Hijackers who seized a Cuban ferry boat with 50 people aboard have demanded fuel to get to the United States.
They are threatening to throw hostages overboard as the boat drifted in choppy international waters off Cuba.
In the second hijacking in two days and the third in three weeks, Cubans armed with three handguns and a knife took control of a Havana Bay ferry yesterday and sailed out into the Florida Straits toward the United States.
The ferry ran out of fuel 30 miles off Cuba and is adrift in high seas, the Cuban government said.

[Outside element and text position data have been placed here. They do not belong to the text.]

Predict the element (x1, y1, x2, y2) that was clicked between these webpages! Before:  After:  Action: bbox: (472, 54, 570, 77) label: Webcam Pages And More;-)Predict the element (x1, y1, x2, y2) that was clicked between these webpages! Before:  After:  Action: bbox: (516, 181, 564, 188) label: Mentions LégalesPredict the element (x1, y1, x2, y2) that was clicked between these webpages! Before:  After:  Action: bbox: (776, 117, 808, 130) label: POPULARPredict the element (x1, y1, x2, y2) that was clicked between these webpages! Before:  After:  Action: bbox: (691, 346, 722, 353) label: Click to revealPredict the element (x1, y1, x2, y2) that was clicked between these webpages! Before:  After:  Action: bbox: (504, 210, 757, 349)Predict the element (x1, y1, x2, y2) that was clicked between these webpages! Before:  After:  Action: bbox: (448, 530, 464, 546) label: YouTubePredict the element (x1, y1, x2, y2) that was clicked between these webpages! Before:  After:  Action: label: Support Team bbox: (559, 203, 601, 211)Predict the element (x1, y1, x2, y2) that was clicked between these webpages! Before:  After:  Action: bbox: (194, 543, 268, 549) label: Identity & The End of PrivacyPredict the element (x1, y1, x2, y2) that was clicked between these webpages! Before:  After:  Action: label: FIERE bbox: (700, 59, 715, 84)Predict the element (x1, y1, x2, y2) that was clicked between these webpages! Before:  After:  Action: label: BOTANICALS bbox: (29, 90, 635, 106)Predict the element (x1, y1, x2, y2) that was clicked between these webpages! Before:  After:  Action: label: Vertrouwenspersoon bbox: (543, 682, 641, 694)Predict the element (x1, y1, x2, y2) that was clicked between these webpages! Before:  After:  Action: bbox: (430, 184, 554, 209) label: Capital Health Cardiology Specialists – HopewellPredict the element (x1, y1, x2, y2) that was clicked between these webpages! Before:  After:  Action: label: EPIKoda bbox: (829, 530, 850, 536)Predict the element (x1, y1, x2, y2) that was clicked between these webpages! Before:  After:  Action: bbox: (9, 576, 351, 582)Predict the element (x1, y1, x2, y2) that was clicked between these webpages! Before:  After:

The sudden spate of hijackings comes as tensions between the United States and Cuba have worsened due to US support for dissidents on the communist-run island. When tensions have risen in the past, Cubans have seized the opportunity to try to leave.
Moving to dissuade Cubans from resorting to illegal means to cross the Florida Straits, the US mission in Havana said Cubans hijacking planes would be severely punished and ineligible for residence in the United States.
A US official said in a statement read out on Cuban national television that the hijackers of two Cuban planes in the last two weeks were being tried in Florida and Cubans committing similar crimes should expect the same fate.
He urged Cubans who wanted to emigrate to apply for visas.
The US government said was Cuba's responsibility to deal with the hijacked boat.